El tema de los incentivos fiscales que se conceden en el país para impulsar el desarrollo de ciertas actividades productivas se ha convertido en un motivo de encendida controversia.
Desde que el secretario de Hacienda, Vicente Bengoa, respondió un planteamiento del Consejo Nacional de la Empresa Privada (CONEP) en que se pedía un cambio de modelo económico, el asunto ha mantenido primacía en el debate económico.
Los incentivos no son tan malos como para satanizarlos ni tan buenos como para santificarlos. Tienen virtudes y defectos. Todo está en la forma en que son utilizados.
El turismo, una de las actividades económicas más pujantes e importantes del país, se desarrolló y creció en base a un esquema de incentivos fiscales.
El desarrollo alcanzado por nuestro parque industrial es en gran parte fruto de la desaparecida Ley 299, de Incentivo y Protección Industrial. Sólo para citar dos áreas donde se ve un crecimiento notable.
Es cierto, sin embargo, que después de que esa legislación de estímulo cumpliera un ciclo apreciable y ante los cambios que se verificaban en el mundo, los industriales se vieron compelidos a emplear nuevas estrategias para poder participar eficazmente en los mercados en cuanto a precios y calidad frente a competidores de otras naciones.
Aquellos que no entendieron los nuevos imperativos y que siguen aferrados a caducos esquemas, están condenados a desaparecer porque los incentivos son complementos que no pueden sustituir elementos medulares.

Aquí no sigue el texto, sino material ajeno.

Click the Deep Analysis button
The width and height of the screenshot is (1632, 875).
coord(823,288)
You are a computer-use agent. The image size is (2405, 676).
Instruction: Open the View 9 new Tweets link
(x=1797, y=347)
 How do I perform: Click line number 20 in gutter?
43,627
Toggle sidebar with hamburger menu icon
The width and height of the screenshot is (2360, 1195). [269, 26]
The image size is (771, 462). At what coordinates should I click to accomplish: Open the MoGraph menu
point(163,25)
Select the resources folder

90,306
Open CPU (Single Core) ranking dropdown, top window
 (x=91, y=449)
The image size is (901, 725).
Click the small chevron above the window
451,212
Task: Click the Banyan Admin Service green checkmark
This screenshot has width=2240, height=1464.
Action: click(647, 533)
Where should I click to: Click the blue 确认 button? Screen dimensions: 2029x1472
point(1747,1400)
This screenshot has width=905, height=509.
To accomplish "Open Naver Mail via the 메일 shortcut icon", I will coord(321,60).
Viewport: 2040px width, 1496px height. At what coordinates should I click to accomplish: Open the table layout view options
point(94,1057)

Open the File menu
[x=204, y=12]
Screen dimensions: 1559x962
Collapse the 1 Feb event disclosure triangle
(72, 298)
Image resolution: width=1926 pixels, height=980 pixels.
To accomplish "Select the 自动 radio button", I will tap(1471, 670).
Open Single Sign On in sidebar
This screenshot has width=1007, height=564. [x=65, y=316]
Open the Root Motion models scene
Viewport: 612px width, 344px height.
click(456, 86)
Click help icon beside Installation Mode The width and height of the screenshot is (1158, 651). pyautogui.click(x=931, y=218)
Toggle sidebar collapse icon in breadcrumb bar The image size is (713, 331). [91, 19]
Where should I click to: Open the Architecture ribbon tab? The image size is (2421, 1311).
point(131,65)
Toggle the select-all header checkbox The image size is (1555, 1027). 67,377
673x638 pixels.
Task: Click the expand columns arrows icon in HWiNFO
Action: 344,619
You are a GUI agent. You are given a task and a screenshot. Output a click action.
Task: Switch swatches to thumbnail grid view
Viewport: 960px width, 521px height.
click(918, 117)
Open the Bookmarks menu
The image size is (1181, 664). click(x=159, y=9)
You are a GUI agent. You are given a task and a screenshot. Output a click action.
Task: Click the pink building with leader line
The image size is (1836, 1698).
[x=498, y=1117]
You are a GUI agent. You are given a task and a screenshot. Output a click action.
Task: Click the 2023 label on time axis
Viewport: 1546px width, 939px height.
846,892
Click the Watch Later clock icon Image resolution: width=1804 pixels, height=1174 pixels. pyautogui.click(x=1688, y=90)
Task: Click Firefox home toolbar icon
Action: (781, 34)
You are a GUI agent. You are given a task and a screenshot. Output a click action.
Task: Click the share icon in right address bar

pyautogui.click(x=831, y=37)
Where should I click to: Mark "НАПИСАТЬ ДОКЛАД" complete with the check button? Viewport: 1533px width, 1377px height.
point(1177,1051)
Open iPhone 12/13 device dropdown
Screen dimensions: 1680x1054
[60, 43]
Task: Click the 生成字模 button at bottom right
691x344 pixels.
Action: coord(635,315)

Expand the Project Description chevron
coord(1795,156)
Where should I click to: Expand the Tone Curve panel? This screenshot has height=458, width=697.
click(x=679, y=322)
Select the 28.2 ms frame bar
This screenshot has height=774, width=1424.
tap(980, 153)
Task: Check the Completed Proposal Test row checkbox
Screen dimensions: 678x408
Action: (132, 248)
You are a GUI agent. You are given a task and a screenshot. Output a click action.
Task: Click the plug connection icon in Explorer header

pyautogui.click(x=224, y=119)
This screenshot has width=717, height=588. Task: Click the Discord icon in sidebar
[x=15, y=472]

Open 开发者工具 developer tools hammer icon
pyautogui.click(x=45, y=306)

La posición oficial es que deben revisarse todas, absolutamente todas las exenciones para determinar cuáles se justifican. Esto no quiere decir que todos sean eliminados, pues tendría el efecto contraproducente de las medidas radicales.
Aclaradas las posiciones en cuanto al alcance de la revisión propuesta por Bengoa y la precisión de los empresarios sobre el destino de los incentivos, vale que se mantenga lo positivo y se elimine la parte negativa de este régimen, sin que predomine ni el fiscalismo ni el desarrollismo o proteccionismo per se.